Anthony Parkin (1803-1890) built Sharrow Bay in about 1840. He was born in 1803 and was the son of Hugh Parkin who built Skirsgill House which is nearby. In 1838 his father died and Anthony inherited some money. Two years later he constructed his mansion house by Ullswater. He remained a bachelor all his life but had many visitors some of whom described his residence in their memoirs. Llewellynn Jewitt, a noted illustrator, said:

"One of the most glorious and lovely spots on the banks of this lake is Sharrow Bay, the charming home of Mr. Anthony Parkin, whose pure taste has surrounded it with every accessory that can render it attractive, and filled it with a wealth of Art worthy of such a shrine. From here Ullswater is seen to wondrous advantage and its ever changing beauties can be thoroughly enjoyed."

Charles West Cope in his reminiscences stated.

"It was a perfect bachelor's palace, filled with his own wood- carving, having a good library, and with an excellent garden of flowers and fruits, and a boat-house with a fine boat. He was a very accomplished man. In the afternoons he sculled us about on the lake."

Anthony amassed considerable wealth and became very interested in art. Jacob Thompson, the famous artist, was a close friend and often visited him at Sharrow Bay. In 1850 Thompson painted two pictures of Ullswater from the house both of which are shown as black and white prints in his biography.

==History as a hotel==
In 1948, the Manchester Guardian newspaper carried an advertisement for a mansion on the edge of Ullswater with 12 acre of grounds and formal gardens dating back to 1840. It was leased by Francis Coulson. With the help of friends he opened in the spring of 1948 with four bedrooms, and coined the phrase ‘country house hotel’ for the first time.

In 1952 Coulson was joined by Brian Sack, and the two of them ran the hotel for the rest of their lives.

It is reputedly the place where Sticky toffee pudding was invented in the 1970s.

Since 1967, Sharrow Bay was a member of the French-inspired Relais & Chateaux Association of small hotels, personally supervised by their owners. In 2003 it became part of the Von Essen Hotels group owned by Andrew Davis. As of 2008, the restaurant held one star in the Michelin Guide, but it lost the star in 2012. The hotel business closed at the start of the COVID pandemic lockdown in 2020 and has not reopened. The business went into administration in 2022.

In 2024, it was announced that the owners of nearby Michelin starred Askham Hall have secured the long term lease of Sharrow Bay with a view to re opening it as a hotel and restaurant in 2025.

==Francis Coulson==
Francis Coulson was born in Bedford on 6 June 1919 and died in Ullswater, Cumbria on 20 February 1998. He was born into a Congregational family who were members of the Bunyan Meeting House. Coulson, the son of a Bedford draper, attended Bedford Modern School. During the Second World War he was a conscientious objector and produced 300 meals a day for Toc H.

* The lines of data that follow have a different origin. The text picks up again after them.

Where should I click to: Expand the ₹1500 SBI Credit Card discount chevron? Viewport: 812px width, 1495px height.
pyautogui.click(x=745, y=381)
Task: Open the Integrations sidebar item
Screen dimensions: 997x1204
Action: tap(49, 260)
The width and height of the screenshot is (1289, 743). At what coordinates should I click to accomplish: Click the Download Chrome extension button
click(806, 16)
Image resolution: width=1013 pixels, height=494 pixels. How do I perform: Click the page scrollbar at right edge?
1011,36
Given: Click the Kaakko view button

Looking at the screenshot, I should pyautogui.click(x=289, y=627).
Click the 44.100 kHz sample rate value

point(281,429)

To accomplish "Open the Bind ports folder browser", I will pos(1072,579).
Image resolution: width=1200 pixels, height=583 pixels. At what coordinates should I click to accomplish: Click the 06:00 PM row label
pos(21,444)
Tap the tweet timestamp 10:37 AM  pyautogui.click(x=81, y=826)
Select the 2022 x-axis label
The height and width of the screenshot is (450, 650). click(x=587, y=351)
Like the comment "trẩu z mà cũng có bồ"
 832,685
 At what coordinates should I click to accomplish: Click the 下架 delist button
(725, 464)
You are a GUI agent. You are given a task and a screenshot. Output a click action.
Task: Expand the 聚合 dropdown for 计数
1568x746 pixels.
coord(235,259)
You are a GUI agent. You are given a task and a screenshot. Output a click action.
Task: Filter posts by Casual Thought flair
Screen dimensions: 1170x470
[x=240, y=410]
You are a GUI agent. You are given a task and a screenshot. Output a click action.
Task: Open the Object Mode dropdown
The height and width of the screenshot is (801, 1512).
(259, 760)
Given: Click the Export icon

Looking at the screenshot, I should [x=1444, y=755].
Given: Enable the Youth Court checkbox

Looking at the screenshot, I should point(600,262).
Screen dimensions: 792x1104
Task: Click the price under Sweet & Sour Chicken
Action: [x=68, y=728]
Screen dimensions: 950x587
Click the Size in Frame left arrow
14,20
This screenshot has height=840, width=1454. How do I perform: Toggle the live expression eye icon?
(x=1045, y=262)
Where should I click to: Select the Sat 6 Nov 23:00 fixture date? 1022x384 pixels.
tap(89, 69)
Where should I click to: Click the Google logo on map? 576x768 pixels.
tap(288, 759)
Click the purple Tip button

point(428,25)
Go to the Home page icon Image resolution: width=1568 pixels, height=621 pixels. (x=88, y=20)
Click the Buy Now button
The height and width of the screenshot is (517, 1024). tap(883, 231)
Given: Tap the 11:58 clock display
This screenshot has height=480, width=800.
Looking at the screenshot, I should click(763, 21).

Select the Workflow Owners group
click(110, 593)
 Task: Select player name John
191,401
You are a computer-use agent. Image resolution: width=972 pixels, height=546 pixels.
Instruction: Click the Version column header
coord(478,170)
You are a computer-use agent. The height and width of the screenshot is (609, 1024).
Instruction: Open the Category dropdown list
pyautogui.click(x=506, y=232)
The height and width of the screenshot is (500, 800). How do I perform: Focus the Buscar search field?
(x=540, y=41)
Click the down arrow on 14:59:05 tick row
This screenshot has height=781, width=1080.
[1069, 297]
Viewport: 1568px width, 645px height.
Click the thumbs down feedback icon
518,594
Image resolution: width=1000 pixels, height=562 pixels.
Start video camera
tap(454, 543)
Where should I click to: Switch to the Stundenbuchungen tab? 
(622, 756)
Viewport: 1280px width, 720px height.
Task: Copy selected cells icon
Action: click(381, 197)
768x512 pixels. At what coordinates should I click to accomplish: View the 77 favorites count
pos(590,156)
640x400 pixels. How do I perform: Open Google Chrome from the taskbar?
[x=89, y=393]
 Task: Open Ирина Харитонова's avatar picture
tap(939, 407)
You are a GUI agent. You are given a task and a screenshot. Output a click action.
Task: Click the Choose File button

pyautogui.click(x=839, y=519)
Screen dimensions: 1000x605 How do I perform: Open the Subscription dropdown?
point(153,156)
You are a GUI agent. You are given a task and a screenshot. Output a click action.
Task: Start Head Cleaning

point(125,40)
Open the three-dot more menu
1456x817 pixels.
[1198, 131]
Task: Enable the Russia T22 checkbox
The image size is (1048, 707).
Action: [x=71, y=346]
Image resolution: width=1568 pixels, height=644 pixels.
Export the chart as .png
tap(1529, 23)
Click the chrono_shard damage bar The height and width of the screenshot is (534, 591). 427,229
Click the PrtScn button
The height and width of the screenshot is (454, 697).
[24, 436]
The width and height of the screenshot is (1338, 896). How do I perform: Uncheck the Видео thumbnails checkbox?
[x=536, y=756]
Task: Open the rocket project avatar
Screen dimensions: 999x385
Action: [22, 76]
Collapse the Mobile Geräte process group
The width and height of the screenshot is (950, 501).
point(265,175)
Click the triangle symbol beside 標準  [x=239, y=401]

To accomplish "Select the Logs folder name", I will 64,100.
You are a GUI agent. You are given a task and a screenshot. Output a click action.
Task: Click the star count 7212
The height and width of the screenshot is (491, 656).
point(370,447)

In 1948 with help from his father he started the Sharrow Bay Hotel business. He took lessons in pastry-making from Renee Atkinson. He revelled in making difficult croissants and brioches as well as scones and cakes. One of his proudest dishes was a dessert named La Stupenda Bavarois, dedicated to the opera singer Dame Joan Sutherland.

With his partner Brian Sack, he created the first Country House Hotel. Sharrow Bay was Egon Ronay Guide's Hotel of the Year in 1974, and Restaurant of the Year in 1980. He was appointed as a Member of the Order of the British Empire in 1994.

==Brian Sack==
Brian George Sack was born in London on 29 January 1923 and died in 2002. He served in the Royal Air Force between 1942 and 1945. After the war he qualified as a chartered surveyor, and was employed by the Ministry of Works. Later he trained at the Node Hotel with Wendy Courtenay and in 1952 he was introduced to Francis Coulson, and moved to Sharrow Bay. He was appointed Member of the Order of the British Empire in 1994 in recognition of the charitable events held at the hotel.